To create those new customers, Harley-Davidson is going to have to adapt its marketing game. The H-D marketeers of old had bikes like the Breakout, the Fat Bob, and so on. Brash, bare-knuckled advertising is not the key to success for an unproven newcomer in the ADV world.

Instead, Harley-Davidson should do two things, both of which it already does well. Harley needs to play to its heritage. Fact is, Harley-Davidson does have big offroad bikes in its very distant past, and needs to remind customers of that. Otherwise, there are the Aermacchi, Armstrong, and DKW dual-sport designs that were sold under the Harley-Davidson name. Those were all smallish bikes, so H-D might not want to bring too much attention to them, but it would be good to remind the MoCo faithful that Harley-Davidson has sold these bikes before.

But more importantly, Harley-Davidson needs to emphasize the adventure bike’s potential for real freedom. It’s not just the ability to explore the “open road.” Now, Harley-Davidson riders can push on, down that forest service track or whatever. There’s limitless potential here, if Harley correctly presents its bike as the logical progression of its Americana theme.

Be reasonable on pricing

Here’s where I think Harley-Davidson will run into trouble. Over the past 20 years, it’s been able to get away with charging a lot of money for cruisers because, really, it was the original. Other cruisers might have been slightly better, but they were all copies of Harley-Davidson’s formula.

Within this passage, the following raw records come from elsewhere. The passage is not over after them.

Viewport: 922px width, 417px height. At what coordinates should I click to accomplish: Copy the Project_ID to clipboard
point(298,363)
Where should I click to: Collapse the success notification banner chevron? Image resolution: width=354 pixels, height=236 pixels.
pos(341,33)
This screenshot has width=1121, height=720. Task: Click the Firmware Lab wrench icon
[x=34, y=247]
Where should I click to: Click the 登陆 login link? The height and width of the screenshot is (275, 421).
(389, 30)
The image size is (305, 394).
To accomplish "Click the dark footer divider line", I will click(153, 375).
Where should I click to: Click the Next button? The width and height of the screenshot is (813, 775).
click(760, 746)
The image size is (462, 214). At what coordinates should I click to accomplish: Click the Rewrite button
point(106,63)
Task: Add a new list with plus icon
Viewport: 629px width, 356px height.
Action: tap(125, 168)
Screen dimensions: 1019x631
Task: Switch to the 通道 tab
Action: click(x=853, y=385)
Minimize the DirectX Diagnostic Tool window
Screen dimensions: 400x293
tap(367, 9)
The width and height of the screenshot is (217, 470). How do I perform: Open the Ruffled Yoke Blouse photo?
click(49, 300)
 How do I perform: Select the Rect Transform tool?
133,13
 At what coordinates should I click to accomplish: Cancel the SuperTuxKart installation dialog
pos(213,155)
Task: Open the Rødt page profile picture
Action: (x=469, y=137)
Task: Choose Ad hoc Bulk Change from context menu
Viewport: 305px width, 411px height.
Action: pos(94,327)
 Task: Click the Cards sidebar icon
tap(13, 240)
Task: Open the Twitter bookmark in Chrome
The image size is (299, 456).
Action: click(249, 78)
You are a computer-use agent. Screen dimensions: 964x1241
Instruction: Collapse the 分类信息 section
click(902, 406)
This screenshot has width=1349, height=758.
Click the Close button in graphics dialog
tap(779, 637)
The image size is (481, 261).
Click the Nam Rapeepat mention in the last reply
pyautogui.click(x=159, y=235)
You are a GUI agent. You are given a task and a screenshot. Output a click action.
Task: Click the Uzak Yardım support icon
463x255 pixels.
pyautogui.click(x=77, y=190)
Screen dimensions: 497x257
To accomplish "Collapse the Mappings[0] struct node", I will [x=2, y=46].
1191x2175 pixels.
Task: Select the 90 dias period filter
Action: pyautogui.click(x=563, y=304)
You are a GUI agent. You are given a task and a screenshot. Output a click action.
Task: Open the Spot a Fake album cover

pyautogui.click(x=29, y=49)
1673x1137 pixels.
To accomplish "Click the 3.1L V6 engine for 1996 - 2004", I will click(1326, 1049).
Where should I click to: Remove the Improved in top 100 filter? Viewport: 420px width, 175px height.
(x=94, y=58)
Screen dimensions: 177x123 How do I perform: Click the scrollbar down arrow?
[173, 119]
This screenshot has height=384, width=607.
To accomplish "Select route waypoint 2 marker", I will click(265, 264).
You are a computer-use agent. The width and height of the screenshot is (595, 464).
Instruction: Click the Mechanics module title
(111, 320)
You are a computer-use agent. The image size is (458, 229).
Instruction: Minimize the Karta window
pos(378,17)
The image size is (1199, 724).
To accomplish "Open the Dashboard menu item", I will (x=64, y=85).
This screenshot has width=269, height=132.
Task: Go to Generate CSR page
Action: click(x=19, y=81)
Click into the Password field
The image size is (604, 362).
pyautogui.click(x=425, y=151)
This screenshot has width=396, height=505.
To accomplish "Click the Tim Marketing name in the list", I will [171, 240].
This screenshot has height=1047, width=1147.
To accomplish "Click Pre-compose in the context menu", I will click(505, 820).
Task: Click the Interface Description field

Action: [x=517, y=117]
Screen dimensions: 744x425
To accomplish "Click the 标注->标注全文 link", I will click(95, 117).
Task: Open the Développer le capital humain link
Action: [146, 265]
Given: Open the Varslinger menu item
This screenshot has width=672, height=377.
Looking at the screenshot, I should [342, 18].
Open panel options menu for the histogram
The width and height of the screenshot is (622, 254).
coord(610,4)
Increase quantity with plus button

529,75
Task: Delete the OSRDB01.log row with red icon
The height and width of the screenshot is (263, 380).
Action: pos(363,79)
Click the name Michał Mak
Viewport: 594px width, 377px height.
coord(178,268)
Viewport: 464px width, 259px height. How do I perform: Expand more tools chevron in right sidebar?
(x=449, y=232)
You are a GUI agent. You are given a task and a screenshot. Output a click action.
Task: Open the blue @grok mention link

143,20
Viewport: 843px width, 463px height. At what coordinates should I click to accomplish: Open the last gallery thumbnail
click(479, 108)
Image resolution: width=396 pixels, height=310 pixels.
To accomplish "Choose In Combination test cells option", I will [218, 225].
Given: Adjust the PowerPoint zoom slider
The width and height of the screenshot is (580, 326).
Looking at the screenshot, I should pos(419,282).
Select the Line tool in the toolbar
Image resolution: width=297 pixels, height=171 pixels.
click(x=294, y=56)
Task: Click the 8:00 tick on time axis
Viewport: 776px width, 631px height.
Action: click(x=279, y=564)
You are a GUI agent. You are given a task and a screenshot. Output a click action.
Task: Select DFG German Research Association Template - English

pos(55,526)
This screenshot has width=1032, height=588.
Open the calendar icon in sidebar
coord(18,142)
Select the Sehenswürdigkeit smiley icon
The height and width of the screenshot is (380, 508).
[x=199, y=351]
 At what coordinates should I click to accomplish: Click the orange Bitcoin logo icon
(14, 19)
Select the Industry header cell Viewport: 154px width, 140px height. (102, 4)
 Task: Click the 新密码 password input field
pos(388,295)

This isn’t the case with the Pan America. If H-D charges more money for the Pan America than a KTM Super Adventure, it will get a deserved thrashing in the marketplace. In this case, Harley-Davidson is the imitator. But does Jochen Zeitz, the company’s new big boss, see it that way? Zeitz seems very intent to sell H-D as a high-priced luxury product, so … we’ll see.

Innovate

If Harley-Davidson wants to do well in the ADV scene, it needs to innovate.

I don’t think H-D should work on weird new suspension designs, or come up with its own complicated electro-safety systems. There’s excellent off-the-shelf suspension already available from manufacturers like KYB or WP, and Harley-Davidson can just order that stuff from a catalog, and hire some hotshot offroad racer to tune it. As for the traction control, etc., H-D already has some of that technology for its cruisers, but surely it would be cheaper to license Bosch designs than come up with its own from scratch. That’s what all the other OEMs are doing, after all.

What I think Harley-Davidson really needs to do is simple: Build the bike that nobody else is building, a classic-styled single-cylinder in the 800cc range.

At this point, only Honda, Suzuki and KTM are building big-bore thumpers, and only KTM’s 690/701 platform is modern. Here’s Harley-Davidson’s chance: Build a long-stroke single-cylinder engine (easier to get it through emissions), make it the largest-cc thumper ever, and adapt it across all its platforms. The world is ready for a Harley-Davidson single-cylinder streetfighter, if H-D is still serious about that plan. A thumper makes for a great scrambler engine, and Harley-Davidson should have been building a scrambler 15 years ago. And, it would make for a great adventure bike engine, too.

It would take some clever engineering to get a big thumper through emissions testing, but surely Harley-Davidson could do it. Throw a couple of counterbalancers at the engine, and you’ve got the basis of a great idea. Then ask, what else could you do to make this bike different? A two-stage flywheel, like the old Suzuki GR650 engines, allowing for higher revs? An underseat radiator, like the Project Nova V4 design? Gasoline direct injection?

A lot of this technology has been out there foryears,but never adapted to single-cylinder bikes. And yet, with only a single cylinder, it would be much easier to adopt this tech to a thumper, and nobody else even seems to care about this segment except KTM. This is one area where Harley-Davidson can innovate, while still harking back to its ancient history of building single-cylinder bikes. It’s a win-win scenario!